A Novel Ce─Mn Heterojunction-Based Multi-Enzymatic Nanozyme with Cancer-Specific Enzymatic Activity and Photothermal Capacity for Efficient Tumor Combination Therapy

Abstract

Catalytic medicine, using enzymes or nanozymes, is an emerging method for cancer treatment. However, its applicability is limited by the low catalytic activity in the tumor microenvironment (TME). In this work, a versatile and synthesis-friendly nanozyme, CeO₂Mn_1.08O_x nanoclusters, is prepared. This novel Ce─Mn heterojunction is formed by oxidation of CeO₂ nanoparticles through H₂SO₄/KMnO₄. CeO₂Mn_1.08O_x exhibits high multi-enzymatic catalytic activities and acts as a catalase (CAT), peroxidase (POD), and oxidase (OXD) mimics under acidic conditions. It can regulate the TME by relieving hypoxia and consuming endogenous glutathione (GSH). Glucose oxidase (GOx) is then incorporated into CeO₂Mn_1.08O_x and linked with poly(ethylene glycol) (PEG) to obtain the cascade enzyme system (Ce─Mn)-PEI/GOx-PEG. CeO₂Mn_1.08O_x exhibits CAT-like properties, which sensitize GOx-based starvation therapy, and POD- and OXD-like properties, which generate highly cytotoxic reactive oxygen species (ROS) in cancer cells.
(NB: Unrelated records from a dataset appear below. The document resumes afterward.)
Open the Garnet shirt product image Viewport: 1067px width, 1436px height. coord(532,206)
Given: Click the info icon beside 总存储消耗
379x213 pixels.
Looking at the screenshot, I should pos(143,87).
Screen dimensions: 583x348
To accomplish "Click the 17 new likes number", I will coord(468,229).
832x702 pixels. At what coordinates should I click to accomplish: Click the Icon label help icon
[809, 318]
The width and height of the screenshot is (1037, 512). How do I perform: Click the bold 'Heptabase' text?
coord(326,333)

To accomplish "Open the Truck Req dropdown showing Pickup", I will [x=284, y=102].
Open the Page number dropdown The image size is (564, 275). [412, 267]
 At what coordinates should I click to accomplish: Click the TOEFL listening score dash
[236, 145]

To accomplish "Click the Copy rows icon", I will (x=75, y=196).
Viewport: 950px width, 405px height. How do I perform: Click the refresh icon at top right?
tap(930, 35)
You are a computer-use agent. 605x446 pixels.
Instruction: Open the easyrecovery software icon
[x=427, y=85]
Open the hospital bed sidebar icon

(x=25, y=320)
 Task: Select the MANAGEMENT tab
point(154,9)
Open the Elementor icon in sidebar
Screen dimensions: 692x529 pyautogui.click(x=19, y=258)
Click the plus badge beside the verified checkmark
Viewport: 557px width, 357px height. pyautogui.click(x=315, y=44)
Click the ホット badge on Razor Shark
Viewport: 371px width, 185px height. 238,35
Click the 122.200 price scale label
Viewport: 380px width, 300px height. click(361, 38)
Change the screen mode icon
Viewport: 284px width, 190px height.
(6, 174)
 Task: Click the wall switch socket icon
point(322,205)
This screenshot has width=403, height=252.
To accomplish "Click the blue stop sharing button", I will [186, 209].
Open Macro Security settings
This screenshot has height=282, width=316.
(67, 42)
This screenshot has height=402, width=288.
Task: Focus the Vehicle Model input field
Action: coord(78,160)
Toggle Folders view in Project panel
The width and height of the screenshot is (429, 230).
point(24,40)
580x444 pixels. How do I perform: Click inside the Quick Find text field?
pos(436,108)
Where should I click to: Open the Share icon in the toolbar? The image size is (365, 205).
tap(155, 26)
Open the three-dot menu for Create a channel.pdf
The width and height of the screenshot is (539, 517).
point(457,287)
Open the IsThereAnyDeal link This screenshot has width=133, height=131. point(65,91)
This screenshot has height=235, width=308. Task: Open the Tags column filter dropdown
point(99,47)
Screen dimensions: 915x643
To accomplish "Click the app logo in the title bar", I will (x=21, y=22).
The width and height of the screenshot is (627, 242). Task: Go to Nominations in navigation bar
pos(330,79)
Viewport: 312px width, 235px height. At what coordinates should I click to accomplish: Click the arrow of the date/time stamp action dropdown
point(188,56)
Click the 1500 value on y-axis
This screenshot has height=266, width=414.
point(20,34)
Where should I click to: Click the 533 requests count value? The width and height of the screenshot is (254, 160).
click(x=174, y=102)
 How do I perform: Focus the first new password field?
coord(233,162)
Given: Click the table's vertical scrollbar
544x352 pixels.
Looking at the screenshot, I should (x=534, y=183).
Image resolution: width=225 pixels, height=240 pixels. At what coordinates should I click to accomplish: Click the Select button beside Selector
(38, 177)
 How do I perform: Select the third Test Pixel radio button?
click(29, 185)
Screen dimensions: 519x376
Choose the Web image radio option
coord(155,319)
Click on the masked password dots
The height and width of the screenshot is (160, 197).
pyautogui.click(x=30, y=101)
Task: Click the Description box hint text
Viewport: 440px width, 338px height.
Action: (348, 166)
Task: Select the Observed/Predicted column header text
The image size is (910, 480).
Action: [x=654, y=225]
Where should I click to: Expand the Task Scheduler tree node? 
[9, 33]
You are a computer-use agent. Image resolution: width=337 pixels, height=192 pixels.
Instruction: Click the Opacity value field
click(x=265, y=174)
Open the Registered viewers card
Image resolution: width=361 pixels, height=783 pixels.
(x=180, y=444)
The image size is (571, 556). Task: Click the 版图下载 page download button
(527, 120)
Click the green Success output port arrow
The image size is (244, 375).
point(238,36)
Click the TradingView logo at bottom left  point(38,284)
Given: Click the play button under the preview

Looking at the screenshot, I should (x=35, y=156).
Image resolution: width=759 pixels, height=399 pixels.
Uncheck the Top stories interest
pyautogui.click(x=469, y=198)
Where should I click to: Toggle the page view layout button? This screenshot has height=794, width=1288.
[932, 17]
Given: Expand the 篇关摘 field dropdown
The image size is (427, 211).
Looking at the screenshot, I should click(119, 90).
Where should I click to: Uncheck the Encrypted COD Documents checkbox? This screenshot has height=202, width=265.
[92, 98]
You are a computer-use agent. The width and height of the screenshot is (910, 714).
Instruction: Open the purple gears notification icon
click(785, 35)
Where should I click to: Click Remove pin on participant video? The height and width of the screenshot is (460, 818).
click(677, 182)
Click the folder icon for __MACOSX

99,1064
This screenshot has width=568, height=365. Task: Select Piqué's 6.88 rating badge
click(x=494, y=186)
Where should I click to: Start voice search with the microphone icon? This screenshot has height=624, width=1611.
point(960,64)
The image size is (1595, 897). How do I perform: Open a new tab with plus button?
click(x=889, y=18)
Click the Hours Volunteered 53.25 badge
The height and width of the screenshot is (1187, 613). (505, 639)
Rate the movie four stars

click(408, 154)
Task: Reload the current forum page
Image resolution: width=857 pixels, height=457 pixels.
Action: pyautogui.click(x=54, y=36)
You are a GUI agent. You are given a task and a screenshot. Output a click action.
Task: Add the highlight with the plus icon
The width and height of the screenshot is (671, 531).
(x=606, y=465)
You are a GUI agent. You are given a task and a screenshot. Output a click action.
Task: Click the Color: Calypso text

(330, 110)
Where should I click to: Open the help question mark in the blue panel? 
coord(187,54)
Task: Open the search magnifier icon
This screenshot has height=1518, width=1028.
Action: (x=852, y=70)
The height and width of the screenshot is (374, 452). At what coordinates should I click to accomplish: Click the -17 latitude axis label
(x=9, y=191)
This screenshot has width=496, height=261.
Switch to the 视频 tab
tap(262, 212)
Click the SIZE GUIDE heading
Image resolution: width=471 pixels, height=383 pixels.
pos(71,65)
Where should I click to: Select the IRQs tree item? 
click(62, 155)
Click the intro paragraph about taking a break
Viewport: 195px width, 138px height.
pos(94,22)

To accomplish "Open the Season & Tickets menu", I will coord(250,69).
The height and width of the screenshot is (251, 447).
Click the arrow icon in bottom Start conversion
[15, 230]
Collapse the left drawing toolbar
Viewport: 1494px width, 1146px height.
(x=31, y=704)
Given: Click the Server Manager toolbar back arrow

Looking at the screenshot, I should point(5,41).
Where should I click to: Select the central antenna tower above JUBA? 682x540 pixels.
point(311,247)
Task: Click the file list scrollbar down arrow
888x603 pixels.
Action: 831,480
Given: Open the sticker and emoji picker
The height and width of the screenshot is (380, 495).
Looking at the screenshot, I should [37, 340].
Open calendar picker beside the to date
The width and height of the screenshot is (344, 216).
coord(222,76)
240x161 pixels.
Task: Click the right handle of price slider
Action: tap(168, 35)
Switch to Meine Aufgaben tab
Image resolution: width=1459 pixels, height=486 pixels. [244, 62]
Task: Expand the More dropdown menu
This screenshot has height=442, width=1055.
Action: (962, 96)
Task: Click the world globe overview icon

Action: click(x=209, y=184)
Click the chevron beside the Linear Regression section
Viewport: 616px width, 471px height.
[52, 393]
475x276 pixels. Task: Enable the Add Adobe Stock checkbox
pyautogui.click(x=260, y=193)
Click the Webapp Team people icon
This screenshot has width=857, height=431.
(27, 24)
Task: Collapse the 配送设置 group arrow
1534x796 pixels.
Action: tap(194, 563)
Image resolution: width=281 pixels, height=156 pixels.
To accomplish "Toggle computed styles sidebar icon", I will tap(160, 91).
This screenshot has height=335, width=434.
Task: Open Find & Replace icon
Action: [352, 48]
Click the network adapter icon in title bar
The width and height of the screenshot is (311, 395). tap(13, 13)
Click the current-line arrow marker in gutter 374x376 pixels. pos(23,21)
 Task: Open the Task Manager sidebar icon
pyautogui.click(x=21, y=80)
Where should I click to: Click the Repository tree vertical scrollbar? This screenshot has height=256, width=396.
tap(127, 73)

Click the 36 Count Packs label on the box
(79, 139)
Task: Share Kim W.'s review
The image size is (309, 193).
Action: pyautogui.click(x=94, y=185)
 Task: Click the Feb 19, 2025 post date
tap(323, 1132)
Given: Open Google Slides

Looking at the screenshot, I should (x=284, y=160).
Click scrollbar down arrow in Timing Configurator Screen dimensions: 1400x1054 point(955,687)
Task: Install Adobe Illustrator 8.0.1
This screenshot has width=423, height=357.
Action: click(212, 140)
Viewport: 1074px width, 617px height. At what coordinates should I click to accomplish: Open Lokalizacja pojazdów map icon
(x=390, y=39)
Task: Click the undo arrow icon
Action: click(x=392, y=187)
The glucose catabolic product, H₂O₂, is also used to generate O₂ and ROS. In addition, the heterojunction structure provides CeO₂Mn_1.08O_x with near-infrared (NIR) photothermal capability, making it suitable for photothermal therapy (PTT). Density functional theory (DFT) calculations provide possible reasons for the high catalytic activity and photothermal capability of CeO₂Mn_1.08O_x. When combining mild PTT with catalytic therapy, the cascade enzyme system (Ce─Mn)-PEI/GOx-PEG can efficiently ablate tumors.